* _THE DATA_
#####

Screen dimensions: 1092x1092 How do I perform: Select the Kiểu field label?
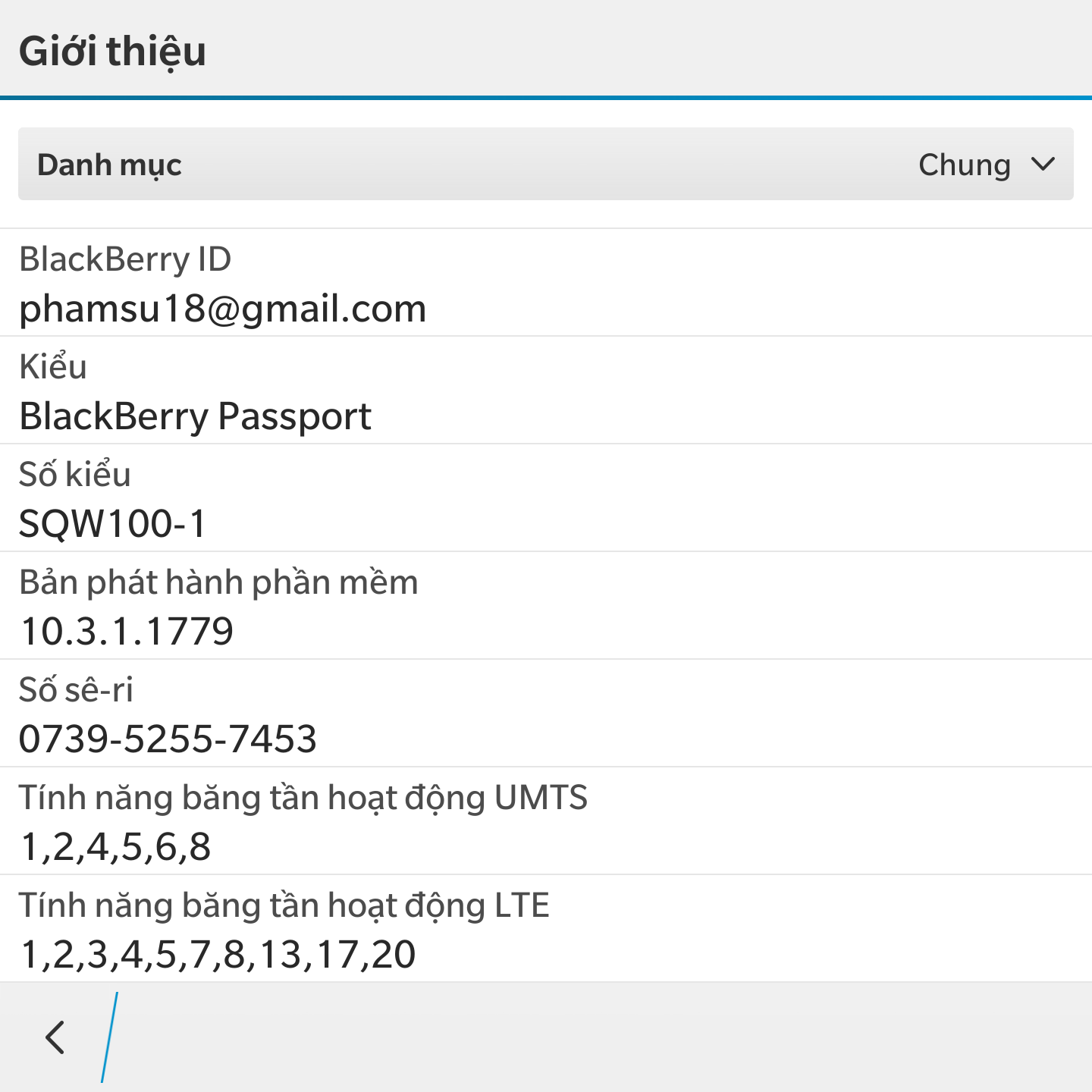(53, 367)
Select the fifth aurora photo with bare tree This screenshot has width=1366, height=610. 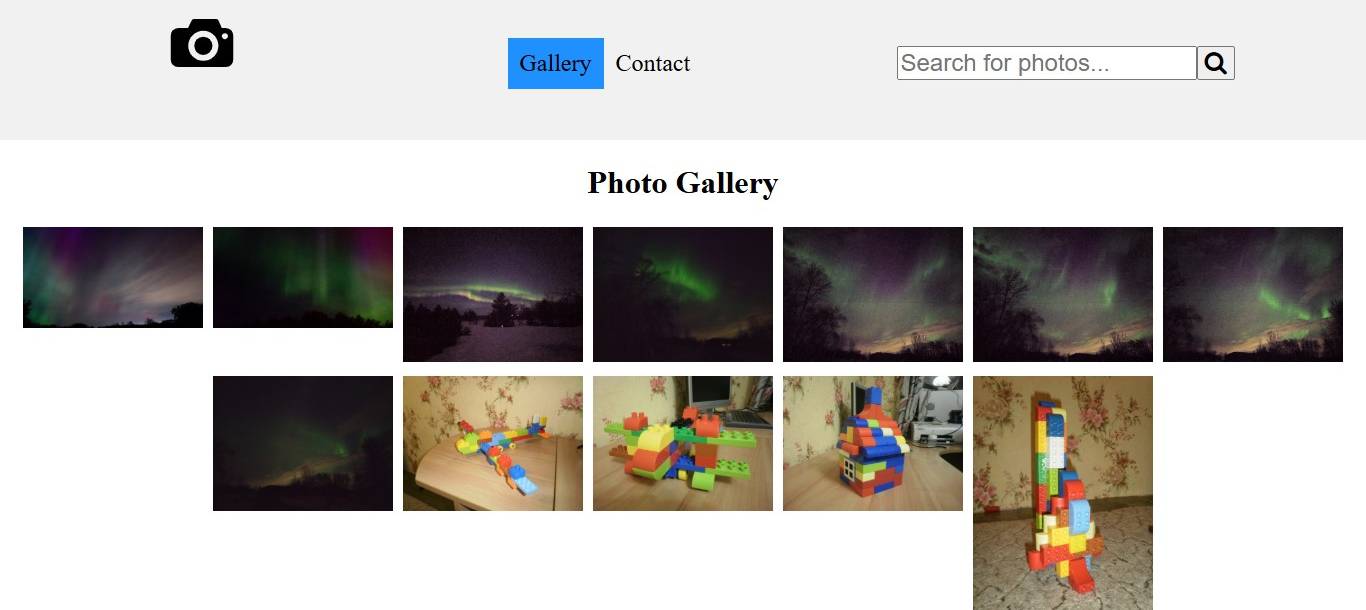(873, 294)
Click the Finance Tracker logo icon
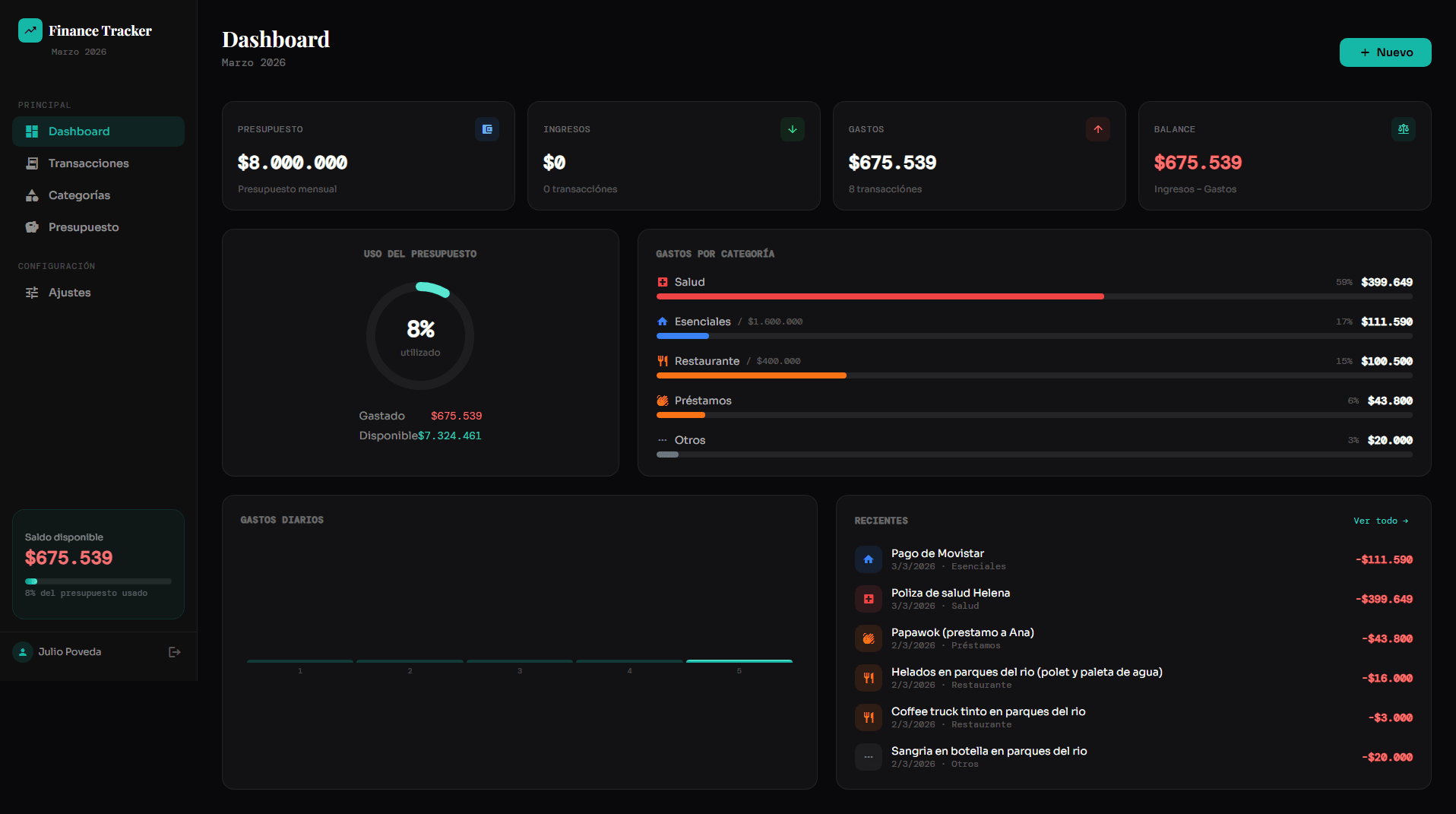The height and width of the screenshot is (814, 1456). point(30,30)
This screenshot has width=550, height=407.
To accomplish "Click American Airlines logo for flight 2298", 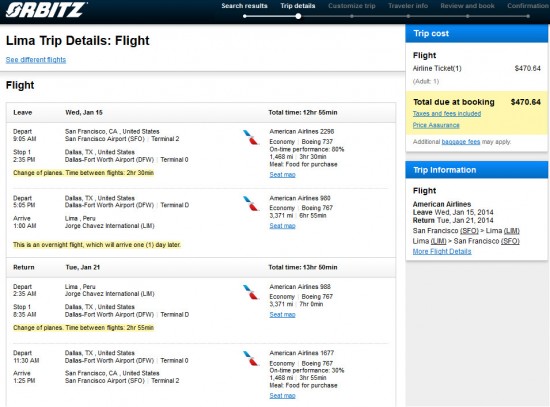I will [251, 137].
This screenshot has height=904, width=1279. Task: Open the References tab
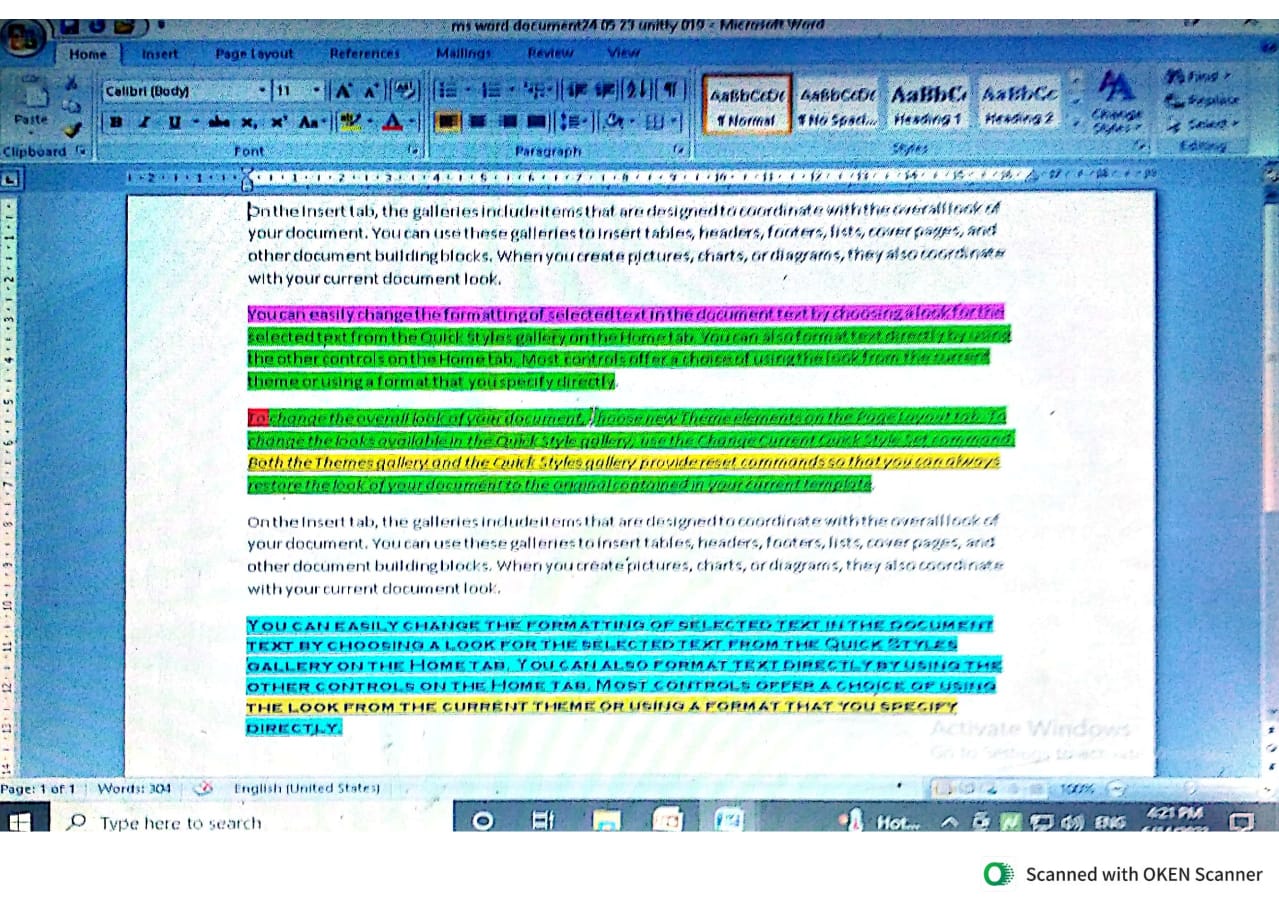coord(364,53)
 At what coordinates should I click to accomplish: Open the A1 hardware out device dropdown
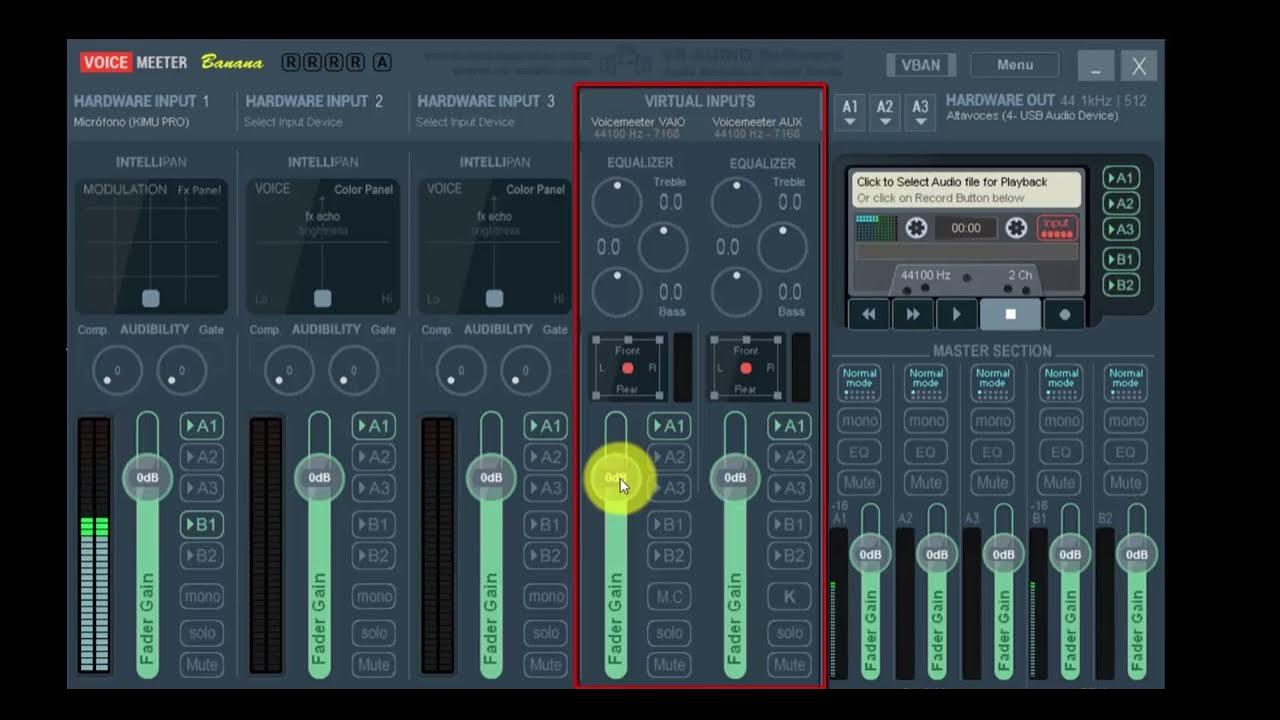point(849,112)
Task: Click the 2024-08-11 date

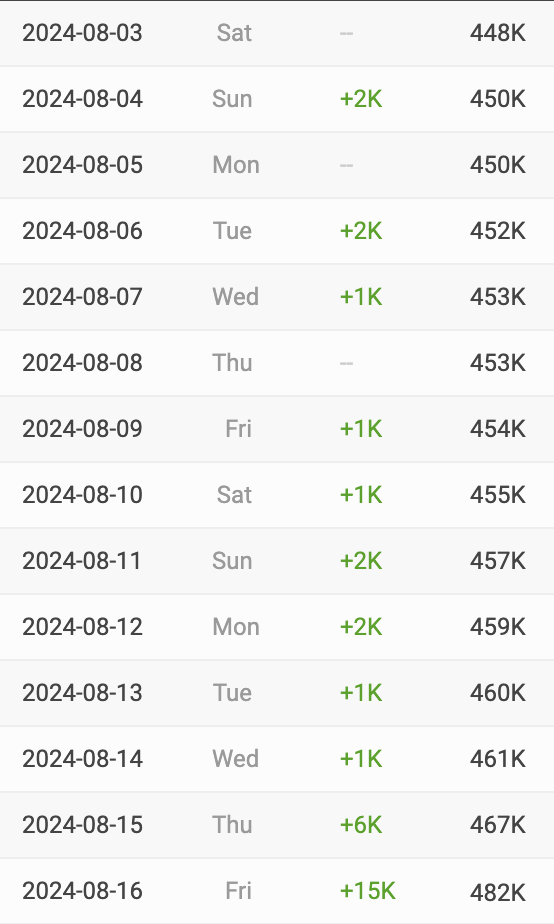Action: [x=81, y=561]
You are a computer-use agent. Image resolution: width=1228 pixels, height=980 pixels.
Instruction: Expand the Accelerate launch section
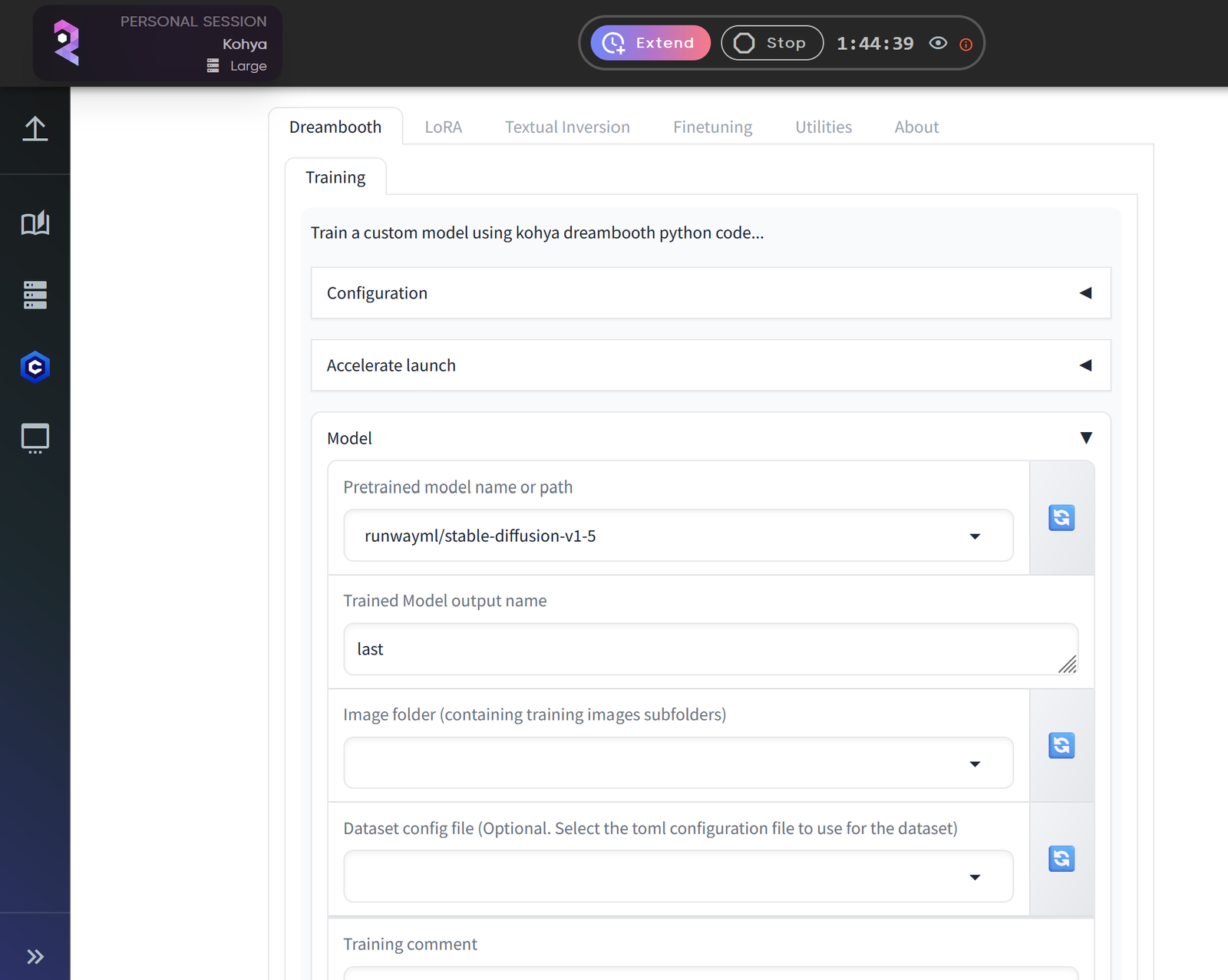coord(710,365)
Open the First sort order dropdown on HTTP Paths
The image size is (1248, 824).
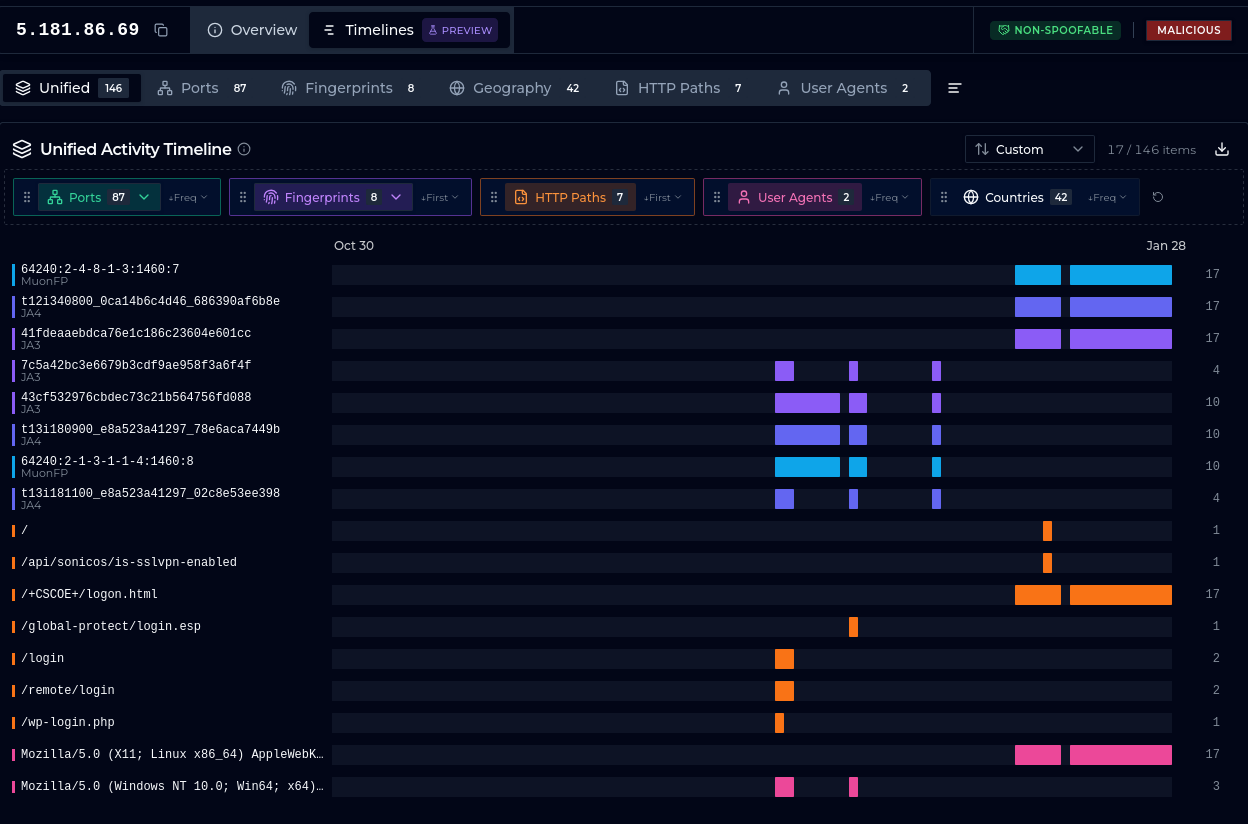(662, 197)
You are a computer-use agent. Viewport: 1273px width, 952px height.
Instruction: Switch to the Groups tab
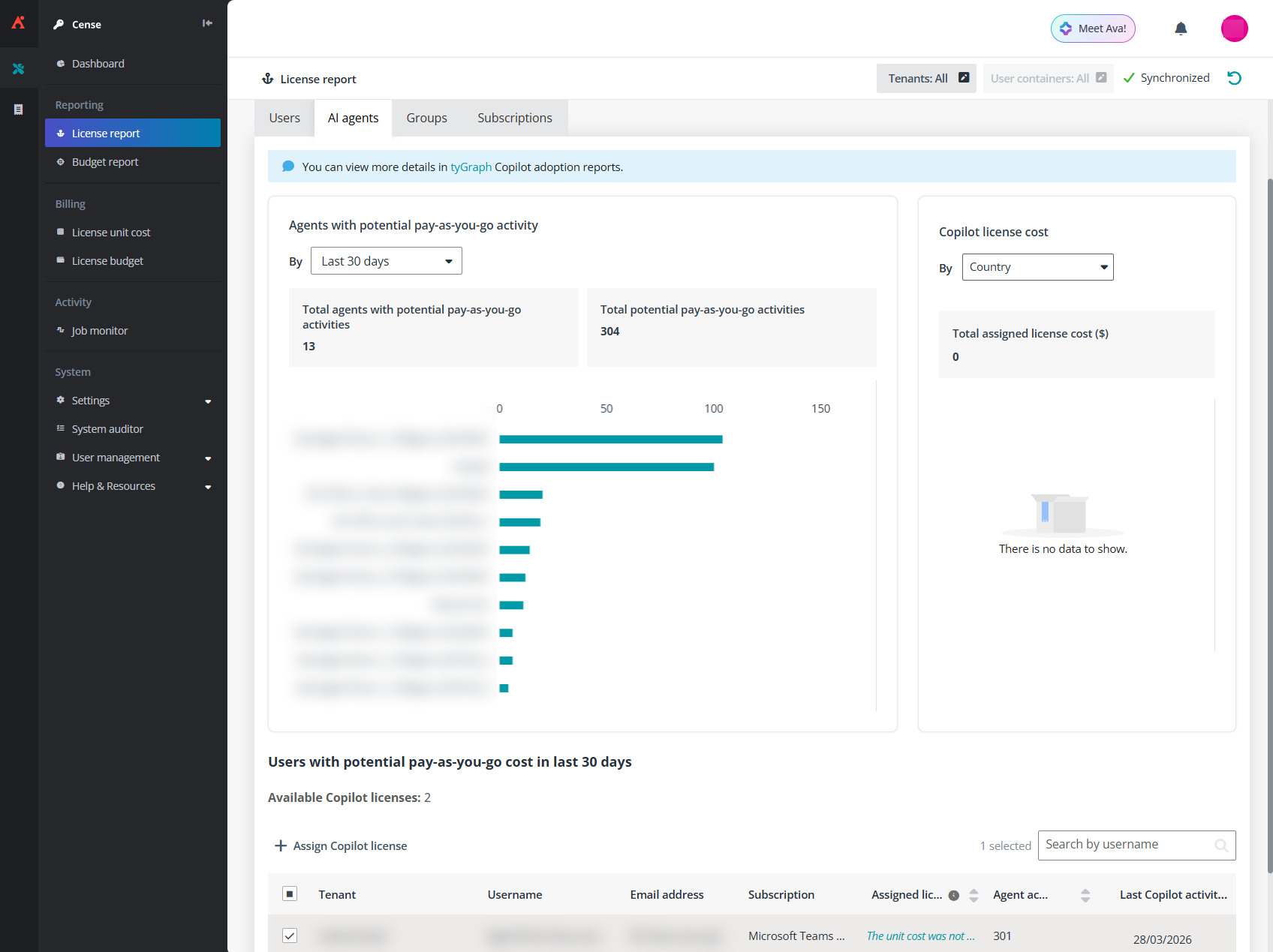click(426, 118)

#####

* _ASSIGNMENT_
Each line in the records that carries "computer" must be copied out.

* _TASK RESULT_
You are a computer-use agent. Image resolution: width=1228 pixels, height=980 pixels.
You are a computer-use agent. Viewport: 1273px width, 952px height.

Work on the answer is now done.